Tamu: [00:27:03] what if all of a sudden she was like, you know, what

Aaron: [00:27:05] feel the same way? Is that your question?

Tamu: [00:27:09] is that? The line drawn?

Aaron: [00:27:11] Well, it's a done deal, it's a wrap. Why wouldn't it? I mean, she's not part

Tamu: [00:27:15] You just said that you know her heart and she's a good person.

Aaron: [00:27:20] absolutely. I don't think she would vote for him.

Tamu: [00:27:22] what if she did, what if she said, you know what I did? I just didn't tell you. I lied.

Aaron: [00:27:27] Oh, well, that's, I mean, that's obviously that's trust and that's besides trust. It's Trump. Does that make sense? So that would be a yes. That we would not be friends. That was hard.

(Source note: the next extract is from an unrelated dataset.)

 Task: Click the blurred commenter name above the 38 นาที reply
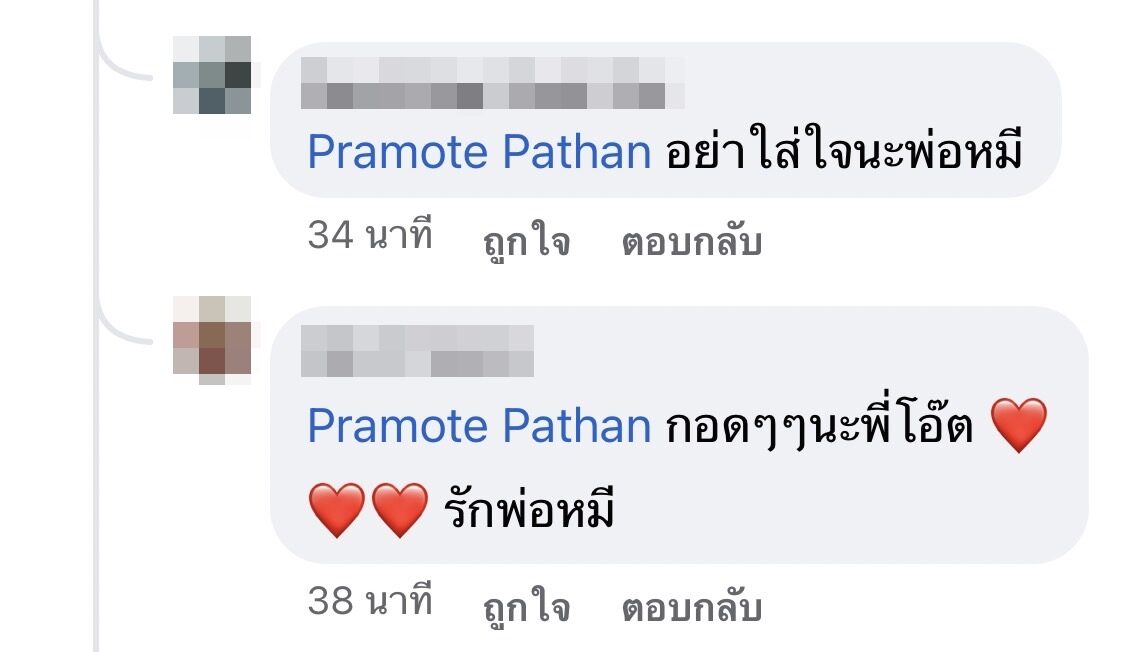coord(417,351)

It's really so tough.  it's really fucked up because God in June,  I was avoiding people like the plague,  the people I know are ride or die,  I didn't want anything that I was feeling to come out sideways, but  there was a moment where I was just like, motherfucker, stand [00:28:00] up.

where are you? especially when it comes to family.  you know what? You can vote for Trump. I don't care. that doesn't bother me, . But if you are not coming to the defense of the black people that are in your family,  the black people that you claim to love that you're close to huge problem, completely canceled. Wow. That was tough. there's no easy answer here.

Tamu: [00:28:23] it doesn't stop the person from being a good hearted person. Doesn't stop them from, liking or loving you. But does that get to the point where it's is it more than just about me? , or is it , Oh, you're that one that's different, you know, kind of a thing.

You're that special Negro in my life.

Aaron: [00:28:43] right. It's like, , there's black people and then there's niggers, 

I used to date a guy. actually very serious before rich my serious relationship. And I don't even remember the context of the call. I just remember him saying this to me. He said, you know, there's black [00:29:00] people. And then there's niggers.  I clearly fell in love with the racist that didn't work out for me that did not work out for me.

still, it's just, it's very, it's fucked up because we had a real, genuine love. We had a real genuine relationship, but if that had happened today, it would have been done. Right.

Tamu: [00:29:28] What's the

Aaron: [00:29:29] I have been in situations where I said nothing or did nothing and it definitely would have been a different story. had I had this reckoning. I don't know, 15 years ago, and he's, I'm not even gonna make excuses for him because I'm just not gonna go there. But, , I would've handled it differently for sure.

And we probably would not have been together for sure. But then again, that's the struggle for me because. [00:30:00] People are,

Tamu: [00:30:01] what's it about the Dick what's going on? Why was that a struggle? Why is that a struggle?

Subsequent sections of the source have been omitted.